FRAGMENTO DEL ARTÍCULO >>
Ni un minuto de más

Sobrecogidos aún por los recientes atentados de Bruselas, y tras las abundantes reacciones de condena al terrorismo y de apoyo a las víctimas a las que todos nos hemos adherido, quizás pueda resultarnos útil reflexionar hoy con algo más de calma para extraer algunas conclusiones que puedan ayudarnos a cerrar heridas y a arrojar algo de luz en el tortuoso camino hacia la erradicación de conductas tan execrables como incomprensibles a los ojos del occidental medio. Este análisis nos llevaría casi con total seguridad a transitar, como casi siempre, por la senda de la recuperación del humanismo como eje vertebrador de una sociedad desarrollada, sobre el ansia de poder y los objetivos económicos que al fin y a la postre subyacen también en el terrorismo. Sólo desde el aprecio a la persona se puede valorar la vida: la propia y la ajena.

A nadie se nos escapa que estos terroristas necesitan de medios para perpetrar sus crímenes. Las armas, la formación y el necesario apoyo logístico son tres de los frentes en los que dar la batalla. Países como Yemen, Iraq o Siria son hoy, también por acción u omisión de terceros, reconocidos caladeros yihadistas. El tráfico de armas es otra de las fuentes de las que se nutre el terror. En todos estos casos es mucho lo que los servicios de inteligencia de todo el mundo vienen haciendo durante los últimos quince años. Sin embargo, un golpe de mano en origen, contundente, proporcionado y firme en el ámbito político, fundamentado sobre la unidad reclamada –casi manida– los pasados días por los principales líderes europeos contribuiría sustancialmente a atajar el problema en su raíz.

MATERIAL DE ORIGEN >>

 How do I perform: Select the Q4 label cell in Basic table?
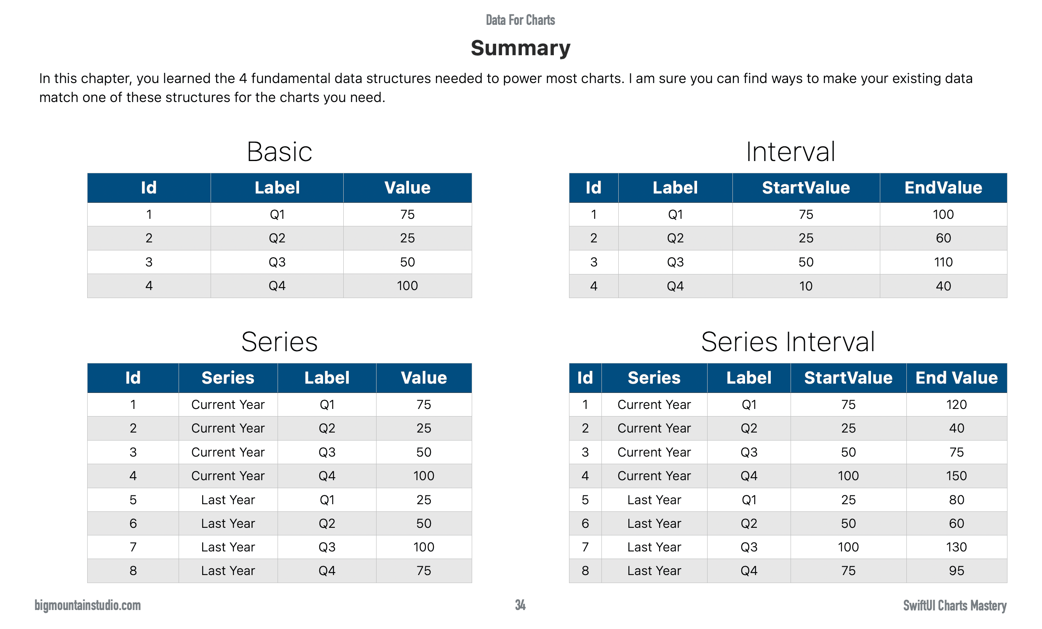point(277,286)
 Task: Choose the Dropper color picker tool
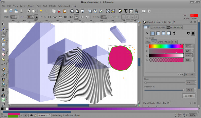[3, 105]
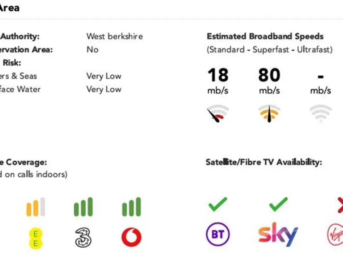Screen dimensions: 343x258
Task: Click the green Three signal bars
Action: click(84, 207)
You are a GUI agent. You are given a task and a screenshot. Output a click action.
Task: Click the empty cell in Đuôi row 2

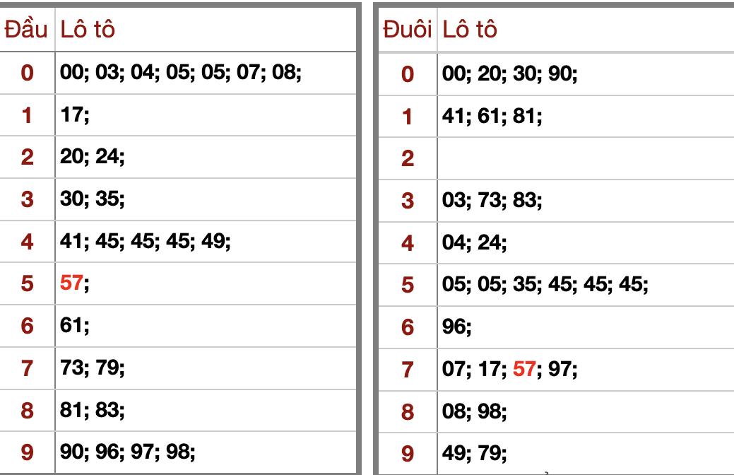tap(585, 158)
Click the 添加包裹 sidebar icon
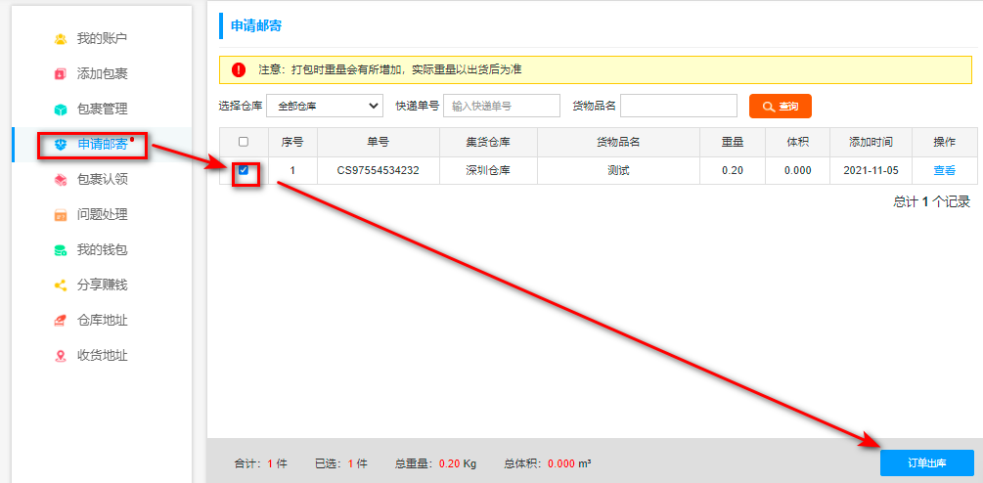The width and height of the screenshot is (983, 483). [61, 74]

QUÉ DEBES HACER >>
• A. ¿Qué tres frentes señala el artículo sobre los atentados de Bruselas para dar la batalla a los terroristas?
• B. Transcribe, por favor, un pasaje del artículo sobre los atentados de Bruselas: empieza en las palabras "Sobrecogidos aún por" y detente después de "y la ajena.".
• C. Prolonga el artículo sobre los atentados de Bruselas a partir de su última oración.

RESPUESTAS POR NÚMERO >>
• A. Las armas, la formación y el necesario apoyo logístico.

• B.
Sobrecogidos aún por los recientes atentados de Bruselas, y tras las abundantes reacciones de condena al terrorismo y de apoyo a las víctimas a las que todos nos hemos adherido, quizás pueda resultarnos útil reflexionar hoy con algo más de calma para extraer algunas conclusiones que puedan ayudarnos a cerrar heridas y a arrojar algo de luz en el tortuoso camino hacia la erradicación de conductas tan execrables como incomprensibles a los ojos del occidental medio. Este análisis nos llevaría casi con total seguridad a transitar, como casi siempre, por la senda de la recuperación del humanismo como eje vertebrador de una sociedad desarrollada, sobre el ansia de poder y los objetivos económicos que al fin y a la postre subyacen también en el terrorismo. Sólo desde el aprecio a la persona se puede valorar la vida: la propia y la ajena.

• C.
En está batalla global existen también otras herramientas que, utilizadas con inteligencia, pueden poner a la barbarie terrorista frente al espejo de sí misma. Una de ellas es precisamente no regalar ni un solo minuto de publicidad a los terroristas. Ellos saben bien que la visibilidad a medio y largo plazo de sus acciones es un arma mucho más poderosa que el instantáneo poder destructivo de las bombas: conviene que nosotros no caigamos en su trampa y seamos plenamente conscientes de ello. Los periodistas deben ejercer por eso su obligación libre pero responsablemente, ateniéndose a un estricto código deontológico que establezca con claridad meridiana dónde termina la noticia y dónde empieza el sensacionalismo. Resulta tan fácil caer en las redes del morbo de las imágenes espeluznantes y el relato conmovedor –soez apelación en estos asuntos a nuestros más atávicos instintos– que, obviando el respeto a la dignidad, perdemos a veces la entereza ante el oprobio. El cuarto poder debe mostrar en este asunto, más que en ningún otro, la misma firmeza que gobiernos, legisladores y jueces.